Agar bisa keluar dari rumah sakit itu, keluarga pasien harus membayar biaya sebesar Rp 6.663.000, sebab pasien bayi tersebut dirawat selama seminggu di rumah sakit AL. Padahal bayi tersebut sudah pulih dari sakit, tetapi giliran mereka hendak pulang terkendala biaya.
Kondisi ekonomi keluarga pasien juga menyebabkan bayi bersama ibunya harus menetap di RSAL sambil mencari uang atau memohon bantuan kepada orang lain agar menyelesaikan administrasi sehingga pasien bayi tersebut bisa dibawa keluar dari rumah sakit.
Keluhan keluarga pasien ini pertama kali diketahui langsung oleh ibu Yuli Numberi yang adalah mantan Kepala Dinas Pemberdayaan Perempuan dan Perlindungan Anak Kabupaten Manokwari.

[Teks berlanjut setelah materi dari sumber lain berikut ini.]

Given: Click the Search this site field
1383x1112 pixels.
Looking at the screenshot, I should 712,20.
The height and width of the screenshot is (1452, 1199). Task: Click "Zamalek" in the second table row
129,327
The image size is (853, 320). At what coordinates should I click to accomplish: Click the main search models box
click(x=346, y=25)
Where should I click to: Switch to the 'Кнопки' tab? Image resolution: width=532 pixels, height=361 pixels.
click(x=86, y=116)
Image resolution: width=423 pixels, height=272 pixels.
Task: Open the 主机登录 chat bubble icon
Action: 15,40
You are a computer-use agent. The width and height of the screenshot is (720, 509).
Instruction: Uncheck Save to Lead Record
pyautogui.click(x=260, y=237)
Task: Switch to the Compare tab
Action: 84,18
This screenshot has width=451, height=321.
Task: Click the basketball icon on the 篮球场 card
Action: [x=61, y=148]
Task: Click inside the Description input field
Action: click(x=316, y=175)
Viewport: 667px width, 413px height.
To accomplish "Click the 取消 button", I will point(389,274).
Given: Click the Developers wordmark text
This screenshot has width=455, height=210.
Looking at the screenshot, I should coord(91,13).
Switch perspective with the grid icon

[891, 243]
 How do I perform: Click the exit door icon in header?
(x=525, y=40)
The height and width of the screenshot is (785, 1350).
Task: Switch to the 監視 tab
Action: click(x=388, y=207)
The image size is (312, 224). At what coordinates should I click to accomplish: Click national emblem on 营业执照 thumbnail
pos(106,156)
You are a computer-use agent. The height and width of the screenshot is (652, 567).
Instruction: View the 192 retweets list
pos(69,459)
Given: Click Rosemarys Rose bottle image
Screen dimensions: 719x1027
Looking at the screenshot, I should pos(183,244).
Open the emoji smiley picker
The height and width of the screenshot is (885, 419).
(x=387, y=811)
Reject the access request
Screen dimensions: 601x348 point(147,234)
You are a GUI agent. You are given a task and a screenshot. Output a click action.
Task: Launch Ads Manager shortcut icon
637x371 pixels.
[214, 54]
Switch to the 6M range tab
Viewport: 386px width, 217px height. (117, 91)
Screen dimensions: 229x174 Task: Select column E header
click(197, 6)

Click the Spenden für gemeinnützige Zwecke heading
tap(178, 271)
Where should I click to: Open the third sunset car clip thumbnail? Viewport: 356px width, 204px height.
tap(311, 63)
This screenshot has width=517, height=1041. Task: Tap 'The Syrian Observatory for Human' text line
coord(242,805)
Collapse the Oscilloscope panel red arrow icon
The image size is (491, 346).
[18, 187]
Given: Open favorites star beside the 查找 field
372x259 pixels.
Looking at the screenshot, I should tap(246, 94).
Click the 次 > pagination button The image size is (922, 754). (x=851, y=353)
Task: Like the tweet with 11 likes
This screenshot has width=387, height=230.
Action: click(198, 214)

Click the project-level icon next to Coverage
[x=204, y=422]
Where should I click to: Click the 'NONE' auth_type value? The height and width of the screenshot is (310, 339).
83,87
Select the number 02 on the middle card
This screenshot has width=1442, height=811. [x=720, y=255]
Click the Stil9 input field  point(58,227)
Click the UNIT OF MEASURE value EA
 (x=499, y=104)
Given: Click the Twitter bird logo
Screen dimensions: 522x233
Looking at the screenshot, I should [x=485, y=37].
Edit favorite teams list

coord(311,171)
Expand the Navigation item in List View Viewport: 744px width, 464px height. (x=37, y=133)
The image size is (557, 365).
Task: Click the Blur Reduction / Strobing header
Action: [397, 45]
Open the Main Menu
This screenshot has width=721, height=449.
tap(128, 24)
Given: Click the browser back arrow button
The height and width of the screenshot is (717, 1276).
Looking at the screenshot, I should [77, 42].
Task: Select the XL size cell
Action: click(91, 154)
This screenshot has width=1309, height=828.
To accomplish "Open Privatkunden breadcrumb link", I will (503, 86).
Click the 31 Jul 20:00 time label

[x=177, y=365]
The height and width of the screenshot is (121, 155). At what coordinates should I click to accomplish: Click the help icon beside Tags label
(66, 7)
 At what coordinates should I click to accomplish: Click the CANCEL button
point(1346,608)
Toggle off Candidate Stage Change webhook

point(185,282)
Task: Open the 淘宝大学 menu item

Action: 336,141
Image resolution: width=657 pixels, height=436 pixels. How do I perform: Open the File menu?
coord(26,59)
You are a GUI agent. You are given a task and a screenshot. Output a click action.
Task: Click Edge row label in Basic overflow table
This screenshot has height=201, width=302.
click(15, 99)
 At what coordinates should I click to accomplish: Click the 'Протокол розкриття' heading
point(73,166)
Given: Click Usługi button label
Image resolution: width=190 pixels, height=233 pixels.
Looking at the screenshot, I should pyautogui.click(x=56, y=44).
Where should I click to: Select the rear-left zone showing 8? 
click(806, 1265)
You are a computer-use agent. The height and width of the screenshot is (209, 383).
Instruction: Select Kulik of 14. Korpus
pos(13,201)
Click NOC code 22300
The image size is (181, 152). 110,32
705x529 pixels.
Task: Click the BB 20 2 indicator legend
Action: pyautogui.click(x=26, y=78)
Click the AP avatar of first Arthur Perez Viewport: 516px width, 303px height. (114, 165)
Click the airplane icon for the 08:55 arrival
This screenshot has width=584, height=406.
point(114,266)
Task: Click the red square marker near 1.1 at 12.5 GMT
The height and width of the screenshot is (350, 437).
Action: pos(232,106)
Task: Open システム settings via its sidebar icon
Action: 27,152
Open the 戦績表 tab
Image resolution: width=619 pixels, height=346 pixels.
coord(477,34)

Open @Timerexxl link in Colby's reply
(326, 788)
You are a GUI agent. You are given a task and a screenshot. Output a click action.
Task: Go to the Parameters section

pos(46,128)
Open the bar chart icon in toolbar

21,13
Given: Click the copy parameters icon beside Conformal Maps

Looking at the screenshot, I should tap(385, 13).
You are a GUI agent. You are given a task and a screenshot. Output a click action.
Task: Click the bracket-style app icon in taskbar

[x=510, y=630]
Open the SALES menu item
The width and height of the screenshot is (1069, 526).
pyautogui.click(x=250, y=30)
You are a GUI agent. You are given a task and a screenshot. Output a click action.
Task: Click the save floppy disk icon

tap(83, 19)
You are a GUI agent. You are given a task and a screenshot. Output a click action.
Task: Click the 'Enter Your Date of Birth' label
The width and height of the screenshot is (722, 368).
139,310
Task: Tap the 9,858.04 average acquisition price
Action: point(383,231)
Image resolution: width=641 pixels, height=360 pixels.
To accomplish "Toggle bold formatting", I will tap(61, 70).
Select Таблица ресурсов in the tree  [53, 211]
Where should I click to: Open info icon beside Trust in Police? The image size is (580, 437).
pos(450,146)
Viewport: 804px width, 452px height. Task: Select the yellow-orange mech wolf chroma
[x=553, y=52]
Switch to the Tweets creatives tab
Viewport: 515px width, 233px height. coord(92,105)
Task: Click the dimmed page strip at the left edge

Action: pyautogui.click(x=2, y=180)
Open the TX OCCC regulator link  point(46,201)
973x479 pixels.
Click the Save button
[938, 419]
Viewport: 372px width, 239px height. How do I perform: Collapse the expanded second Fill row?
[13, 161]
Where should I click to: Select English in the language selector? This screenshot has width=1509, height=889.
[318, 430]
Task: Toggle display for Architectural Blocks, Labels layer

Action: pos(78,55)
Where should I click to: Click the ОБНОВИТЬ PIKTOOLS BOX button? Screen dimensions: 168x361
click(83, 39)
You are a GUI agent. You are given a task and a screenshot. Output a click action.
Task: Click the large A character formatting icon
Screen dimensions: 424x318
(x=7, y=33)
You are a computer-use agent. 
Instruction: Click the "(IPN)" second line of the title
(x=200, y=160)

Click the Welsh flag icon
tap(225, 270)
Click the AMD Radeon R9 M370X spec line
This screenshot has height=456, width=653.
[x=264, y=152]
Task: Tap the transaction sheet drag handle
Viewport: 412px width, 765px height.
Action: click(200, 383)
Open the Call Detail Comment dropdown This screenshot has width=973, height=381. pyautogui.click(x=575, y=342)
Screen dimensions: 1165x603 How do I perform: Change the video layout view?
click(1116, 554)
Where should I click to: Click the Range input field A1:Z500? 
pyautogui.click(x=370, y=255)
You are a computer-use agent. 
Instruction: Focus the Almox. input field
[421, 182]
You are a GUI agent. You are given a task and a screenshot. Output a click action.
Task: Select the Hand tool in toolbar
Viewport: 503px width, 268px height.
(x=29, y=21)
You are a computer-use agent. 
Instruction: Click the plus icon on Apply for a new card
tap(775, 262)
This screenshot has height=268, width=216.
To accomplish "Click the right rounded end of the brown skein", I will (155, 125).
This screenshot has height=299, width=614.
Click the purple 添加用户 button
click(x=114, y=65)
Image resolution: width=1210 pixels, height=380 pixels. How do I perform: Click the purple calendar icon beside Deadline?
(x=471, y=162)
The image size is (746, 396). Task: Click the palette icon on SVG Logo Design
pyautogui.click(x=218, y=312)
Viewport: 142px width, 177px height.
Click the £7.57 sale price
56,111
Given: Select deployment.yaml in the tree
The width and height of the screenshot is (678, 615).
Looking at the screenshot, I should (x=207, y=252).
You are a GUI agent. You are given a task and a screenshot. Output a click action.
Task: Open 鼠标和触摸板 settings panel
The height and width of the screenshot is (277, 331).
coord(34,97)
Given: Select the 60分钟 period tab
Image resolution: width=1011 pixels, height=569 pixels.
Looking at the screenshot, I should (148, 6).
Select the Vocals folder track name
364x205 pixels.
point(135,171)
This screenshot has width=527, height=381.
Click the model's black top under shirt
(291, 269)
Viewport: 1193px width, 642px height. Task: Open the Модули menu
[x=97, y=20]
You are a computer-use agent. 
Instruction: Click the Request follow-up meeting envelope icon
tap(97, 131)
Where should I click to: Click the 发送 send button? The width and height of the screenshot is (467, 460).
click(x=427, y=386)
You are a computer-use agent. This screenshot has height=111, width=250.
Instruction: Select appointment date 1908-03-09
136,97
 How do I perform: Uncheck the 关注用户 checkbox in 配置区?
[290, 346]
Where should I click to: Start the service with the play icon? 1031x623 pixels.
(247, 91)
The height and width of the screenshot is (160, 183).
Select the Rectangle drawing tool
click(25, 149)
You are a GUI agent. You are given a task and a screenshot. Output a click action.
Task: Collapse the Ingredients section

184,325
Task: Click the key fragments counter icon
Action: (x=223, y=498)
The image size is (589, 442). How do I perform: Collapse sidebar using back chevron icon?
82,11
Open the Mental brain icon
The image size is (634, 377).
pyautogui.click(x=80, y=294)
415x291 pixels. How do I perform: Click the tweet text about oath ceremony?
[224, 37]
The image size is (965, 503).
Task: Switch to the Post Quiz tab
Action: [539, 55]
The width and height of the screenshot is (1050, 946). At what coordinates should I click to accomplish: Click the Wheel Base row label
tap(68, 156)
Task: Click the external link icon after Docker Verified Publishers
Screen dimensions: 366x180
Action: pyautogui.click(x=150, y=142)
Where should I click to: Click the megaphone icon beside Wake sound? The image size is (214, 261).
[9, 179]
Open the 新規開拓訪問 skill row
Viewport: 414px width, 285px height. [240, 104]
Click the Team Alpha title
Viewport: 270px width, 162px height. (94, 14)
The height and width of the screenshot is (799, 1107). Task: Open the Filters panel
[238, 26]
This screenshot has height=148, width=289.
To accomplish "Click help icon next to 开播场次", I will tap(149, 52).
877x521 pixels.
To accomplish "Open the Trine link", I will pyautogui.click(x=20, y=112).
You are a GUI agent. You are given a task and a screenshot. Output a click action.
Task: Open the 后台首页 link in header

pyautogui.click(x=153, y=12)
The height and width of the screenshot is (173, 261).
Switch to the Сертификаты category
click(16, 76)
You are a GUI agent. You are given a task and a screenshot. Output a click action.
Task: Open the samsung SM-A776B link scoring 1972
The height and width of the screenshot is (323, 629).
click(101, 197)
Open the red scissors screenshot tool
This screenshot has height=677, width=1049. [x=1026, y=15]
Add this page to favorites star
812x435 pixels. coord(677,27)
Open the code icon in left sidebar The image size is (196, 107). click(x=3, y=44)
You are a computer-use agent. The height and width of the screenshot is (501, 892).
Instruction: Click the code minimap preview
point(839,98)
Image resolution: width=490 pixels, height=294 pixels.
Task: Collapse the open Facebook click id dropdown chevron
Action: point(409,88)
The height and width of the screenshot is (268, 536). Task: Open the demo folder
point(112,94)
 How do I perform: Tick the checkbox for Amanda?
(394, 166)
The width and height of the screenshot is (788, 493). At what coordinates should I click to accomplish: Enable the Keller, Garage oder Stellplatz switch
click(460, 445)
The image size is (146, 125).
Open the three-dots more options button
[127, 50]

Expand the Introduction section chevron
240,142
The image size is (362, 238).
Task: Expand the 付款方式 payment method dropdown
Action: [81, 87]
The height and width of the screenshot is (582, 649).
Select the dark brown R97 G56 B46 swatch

Setelah ibu Numberi mendapat informasi itu dan diteruskan lewat grup media sosial whatsapp yakni Parlemen Jalanan (Parjal) di Manokwari, Papua Barat, Senin (29/4).
Mengetahui hal itu, Parjal langsung merespon dan mendatangi keluarga pasien di RSAL, Selasa (30/4) malam. Berkesempatan datang yakni Wakil Ketua Parjal di Manokwari, Pice Wondiboy bersama Daniel Wamaer bertemu pasien, juga temui pihak rumah sakit mempertanyakan keseluruhan biaya administrasi.
Setelah mendapat respon biaya administrasi rumah sakit dan share bukti print out biaya rumah sakit ke dalam grup, anggota grop merespon dan menyumbang uang secara sukarela untuk meringankan beban biaya adminitrasi rumah sakit.
Semalam, lewat komunikasi grup whatsapp, beberapa nama telah bersedia menyetor uang untuk menyelesaikan biaya rumah sakit. Bahkan Ketua Parjal Ronald Mambieuw perintahkan agar khas parjal dikeluarkan untuk menyelesaikan biaya rumah sakit sehingga pasien dibawa pulang ke rumahnya.
Menurut Ronald bahwa biaya tersebut tidak seberapa, namun yang menjadi pertanyaan saat ini adalah, dimanakah dana otonomi khusus yang diperuntukkan bagi orang asli Papua yang sedang menderita sakit.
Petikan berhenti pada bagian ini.